In her last post, Hannah talked about how we get amphipods for our main ocean acidification experiment by collecting the seaweeds (macroalgae) that they live on. We get thousands of amphipods from each individual alga. Often over ten thousand, particularly from the larger individuals. However, most are not the species we want to focus on for the experiment, and as Hannah explained, we need a couple thousand or more of each of those.
One of the species Hannah introduced you to that we’ll be using, and one that in many ways we want the most, is Djerboa furcipes. In the photo at the top of Hannah’s last post it is the mostly translucent one with what looks like a dark stripe down the center (which is its gut filled with food). We just call it Djerboa, which might seem to be a funny looking name. It’s pronounced pretty much exactly like you might guess from how it is spelled. However, not usually having it spelled out in front of me, it took me a week or more to get so that I pronounced it correctly every time we talked about it. Maggie, Hannah, and Addie would giggle or at least smile at my various attempts.
The other two species we will be using are pretty common. Usually not the most abundant amphipod species, but we knew from all our past work here that we’d find plenty. Not so with Djerboa, which in past years has sometimes been moderately common but in others, uncommon. This year, unfortunately it has been fairly uncommon at most of the places we’ve been diving. When we were able to start getting out in boats more regularly, we went to different sites each day to see if we could find where it was most abundant (or, least uncommon anyway). Turns out, one of the two best places we’ve found for it is not directly off the dock, but just a short swim from the dock. So even on days when we could have gone out boating, instead we’ve been diving from the dock.
Any time one goes off station, you sign out on a blackboard. If there is a fire or similar emergency on station, everyone gathers (“musters”) at one of two predetermined spots to make sure all are accounted for. Being signed out on the board would let the fire team know you are accounted for, and not trapped in the burning building. The divers are, technically, off station during a dive from the dock. The two dive tenders (helpers) are not, but need to stay at their jobs preparing to help the divers when the dive is over, even if there is an emergency. When we go out in a boat to dive, we sign out on the board individually but with a group name of ‘divers.’ When diving from the dock, we change that to ‘dock divers’ and refer to the whole process as dock diving.
The dock diving process is faster overall than going out in a boat. We will probably have a future post about the process of getting a Zodiac boat ready to go out. We’ll definitely have a future post about the process of getting ready to dive and diving from a Zodiac. Dock diving is physically more demanding on the divers. When we dive from a boat, we put our weight belt and tank/regulator/buoyancy-compensator rig on in the boat, right before we get in the water. Combined, for me they weigh a bit over 100 lbs (just a bit under that for Maggie and Hannah who need less lead weight in their belts). For dock diving, we put all that on in the dive locker and walk with them to the stairs and ramp that go down to the station’s floating dock. Below is a photo of Addie helping Maggie into her gear in the dive locker. The photo at the top is of Maggie and me sitting on the edge of the floating dock, right before starting a dock dive.
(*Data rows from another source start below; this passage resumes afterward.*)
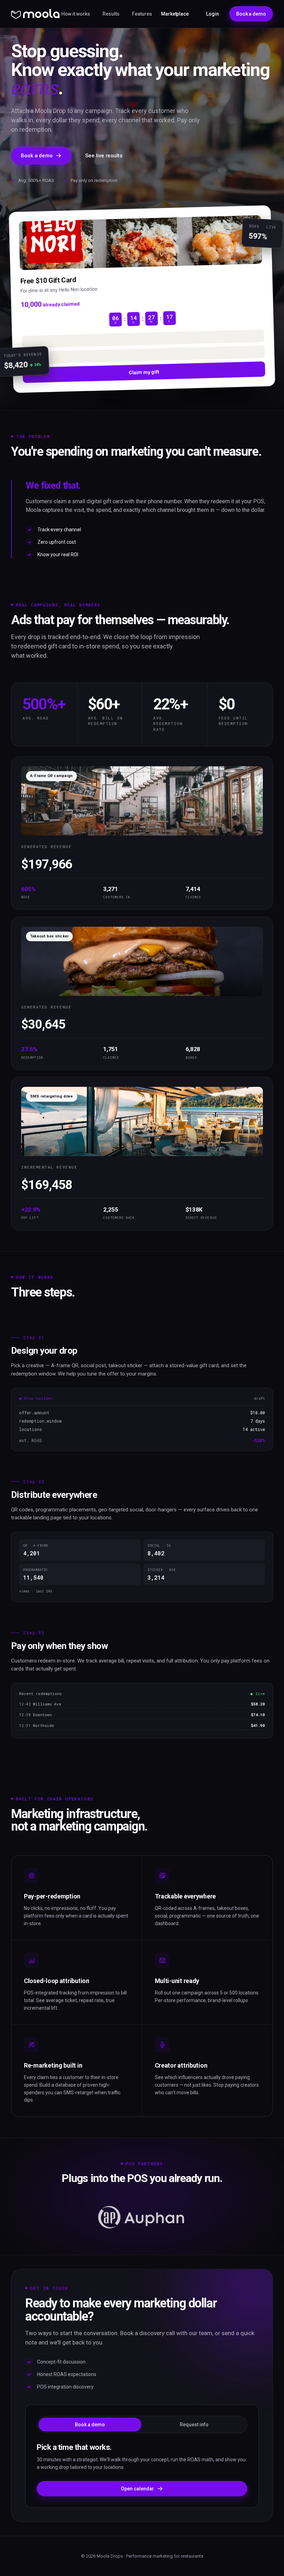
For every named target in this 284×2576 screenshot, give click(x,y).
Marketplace (175, 14)
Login (212, 14)
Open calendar (137, 2488)
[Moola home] (35, 14)
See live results (103, 155)
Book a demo (251, 14)
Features (142, 14)
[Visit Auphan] (142, 2217)
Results (111, 14)
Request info (194, 2424)
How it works (75, 14)
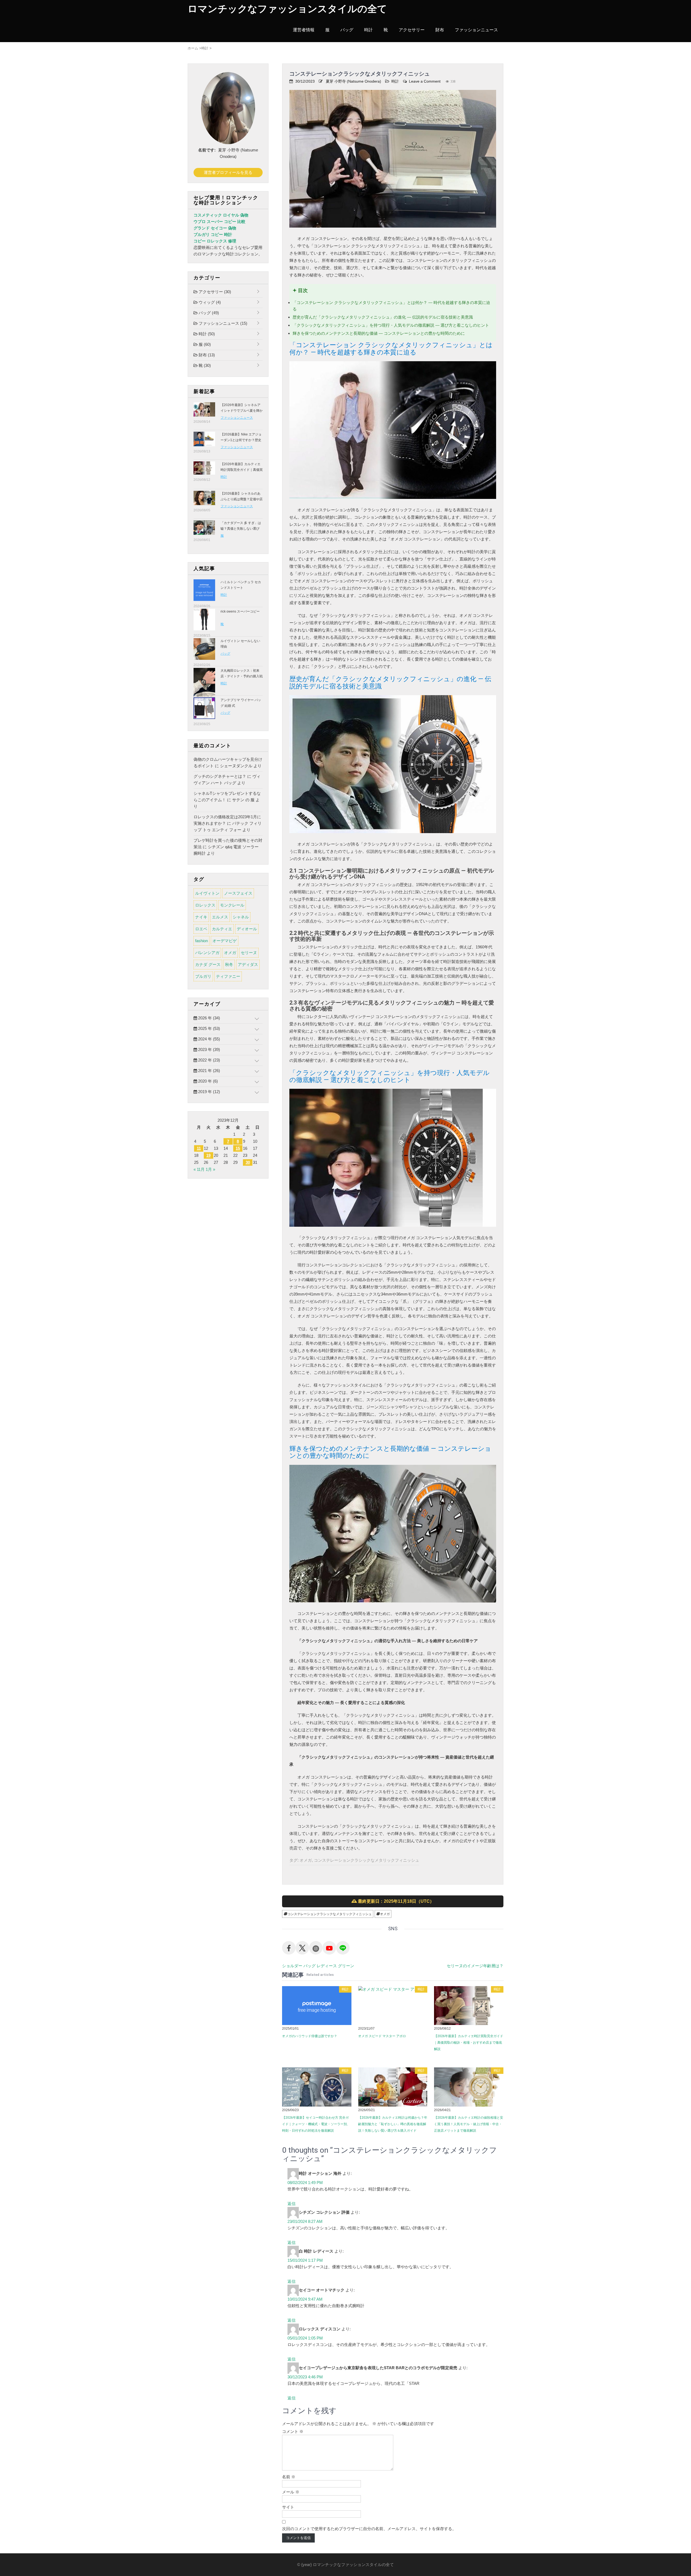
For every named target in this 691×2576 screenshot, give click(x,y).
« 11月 (199, 1169)
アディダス (248, 964)
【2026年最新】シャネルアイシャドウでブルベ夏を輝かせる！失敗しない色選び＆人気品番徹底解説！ (242, 413)
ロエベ (201, 929)
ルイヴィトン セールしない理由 (240, 643)
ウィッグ (209, 302)
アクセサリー (412, 29)
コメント (292, 2431)
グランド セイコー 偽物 (215, 228)
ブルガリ (203, 976)
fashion (201, 940)
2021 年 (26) (208, 1070)
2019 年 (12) (208, 1091)
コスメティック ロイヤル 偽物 (221, 215)
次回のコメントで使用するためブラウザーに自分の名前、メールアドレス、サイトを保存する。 (369, 2528)
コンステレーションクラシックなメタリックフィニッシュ (366, 1860)
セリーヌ (249, 952)
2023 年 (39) (208, 1049)
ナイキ (201, 917)
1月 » (210, 1169)
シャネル (241, 917)
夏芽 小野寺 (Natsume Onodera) (353, 81)
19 (208, 1155)
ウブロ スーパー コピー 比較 (219, 221)
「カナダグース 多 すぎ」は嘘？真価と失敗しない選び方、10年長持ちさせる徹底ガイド (241, 531)
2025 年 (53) (208, 1028)
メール (290, 2492)
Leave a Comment (425, 81)
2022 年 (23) (208, 1060)
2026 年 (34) (208, 1018)
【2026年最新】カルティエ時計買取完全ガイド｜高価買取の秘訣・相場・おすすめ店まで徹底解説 (468, 2042)
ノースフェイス (238, 893)
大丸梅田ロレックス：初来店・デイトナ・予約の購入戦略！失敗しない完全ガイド (242, 676)
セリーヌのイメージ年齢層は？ (475, 1965)
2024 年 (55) (208, 1039)
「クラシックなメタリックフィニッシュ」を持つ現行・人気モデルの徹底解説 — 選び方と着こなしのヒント (391, 325)
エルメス (220, 917)
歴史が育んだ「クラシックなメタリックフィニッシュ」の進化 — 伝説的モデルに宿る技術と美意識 (383, 317)
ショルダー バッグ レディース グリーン (318, 1965)
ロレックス (205, 905)
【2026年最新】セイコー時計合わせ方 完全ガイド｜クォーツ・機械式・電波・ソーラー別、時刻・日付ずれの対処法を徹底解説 (316, 2124)
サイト (288, 2507)
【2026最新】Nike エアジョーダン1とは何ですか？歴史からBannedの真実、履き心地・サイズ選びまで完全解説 (242, 442)
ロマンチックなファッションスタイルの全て (287, 9)
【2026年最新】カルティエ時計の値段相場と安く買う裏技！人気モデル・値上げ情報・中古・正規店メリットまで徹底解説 (468, 2124)
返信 (291, 2203)
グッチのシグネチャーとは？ (220, 776)
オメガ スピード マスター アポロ (382, 2036)
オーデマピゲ (224, 940)
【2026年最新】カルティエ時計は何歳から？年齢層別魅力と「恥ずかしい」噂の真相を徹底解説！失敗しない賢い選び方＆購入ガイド (392, 2124)
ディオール (247, 929)
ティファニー (228, 976)
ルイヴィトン (207, 893)
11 (199, 1148)
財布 (439, 29)
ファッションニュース (476, 29)
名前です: (207, 150)
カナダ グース (208, 964)
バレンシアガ (207, 952)
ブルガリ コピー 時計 (213, 234)
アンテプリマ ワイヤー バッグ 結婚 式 (241, 703)
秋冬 (229, 964)
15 (238, 1148)
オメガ (306, 1860)
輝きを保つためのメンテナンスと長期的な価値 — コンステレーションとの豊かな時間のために (379, 333)
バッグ (346, 29)
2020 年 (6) (207, 1081)
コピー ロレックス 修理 (215, 241)
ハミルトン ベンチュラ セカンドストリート (241, 585)
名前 (288, 2476)
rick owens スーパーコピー (240, 611)
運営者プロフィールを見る (228, 172)
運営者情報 (303, 29)
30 (248, 1162)
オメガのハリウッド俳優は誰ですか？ (309, 2036)
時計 (368, 29)
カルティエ (222, 929)
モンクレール (232, 905)
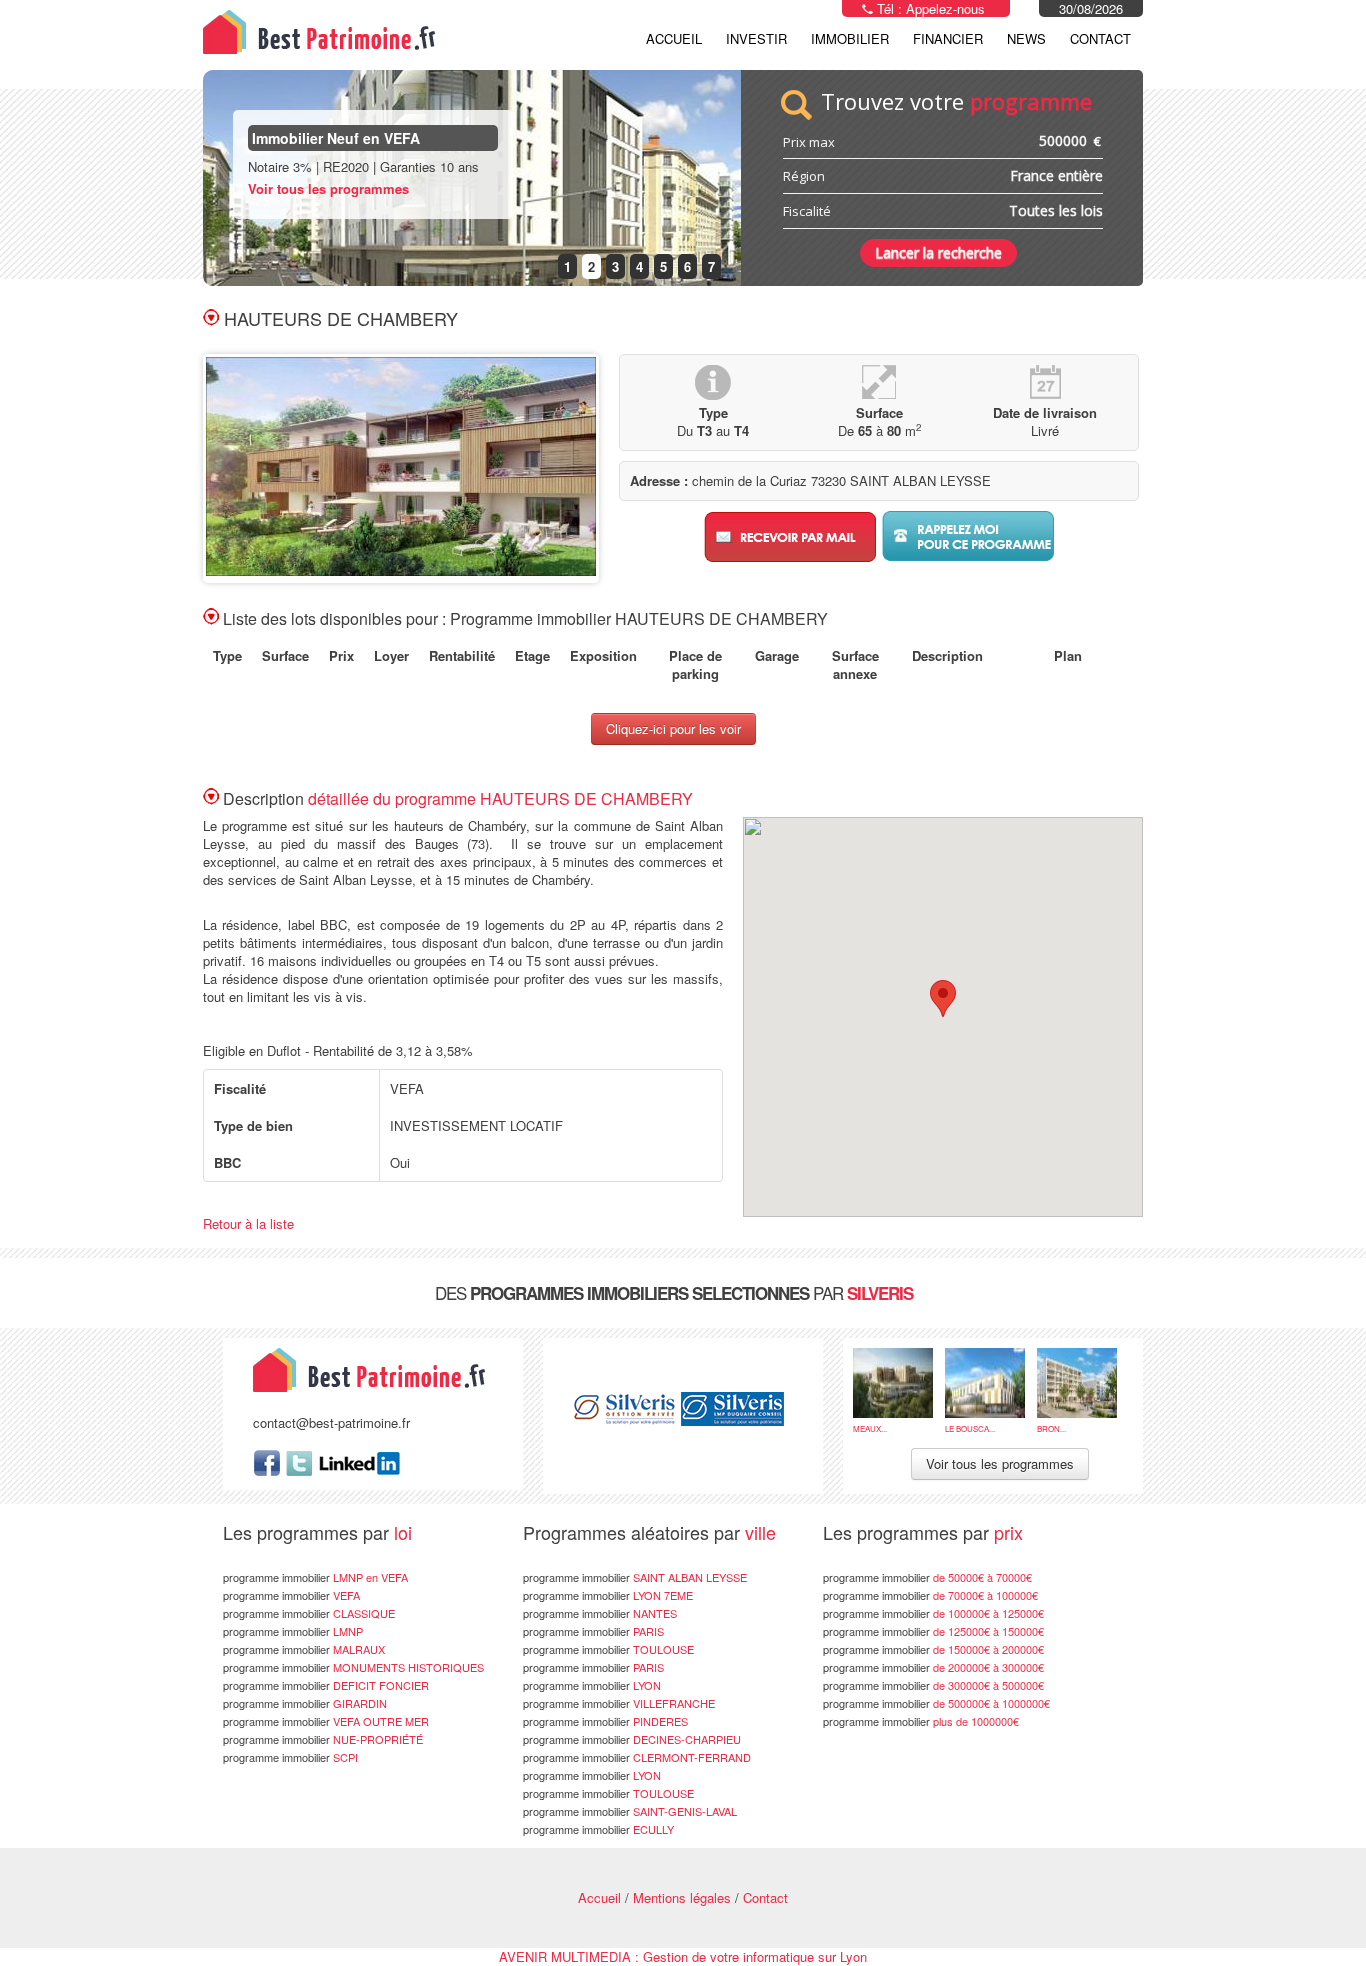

Once we are in the water, a dock dive is pretty much like a boat dive until the end. On a boat dive, we come to the surface and the boat, which has been following our bubbles, comes over to where we are and picks us up. The floating dock can’t do that, so we need to find our way back to it. Maggie and I have made so many dives right off the station in the past that we can find our way back, usually right to the dock but at least fairly close.
When we get back to the dock, we hand the tenders our collecting bags which they put in buckets of water to carry up to the aquarium. Then we take off our tanks and help the tenders pull them up onto the dock. Free of the tank, but still wearing our weights, we swim around the dock, take off our fins, and get out by walking up the boat ramp. That’s what you see in the photo below. For this dive, we handed our fins to the tenders (you can see mine on the dock where Addie was within reach of the ramp; Maggie handed hers to Hannah, who took the photo). The ramp has small algae growing on it, which makes it quite slick. That’s why Maggie and I are watching our steps very carefully.
Now you know about dock diving. In an upcoming post, we’ll talk about how it is all done from the Zodiac. Our dock and other diving has us very close to having enough Djerboa to start the experiment, which you will definitely be reading about soon.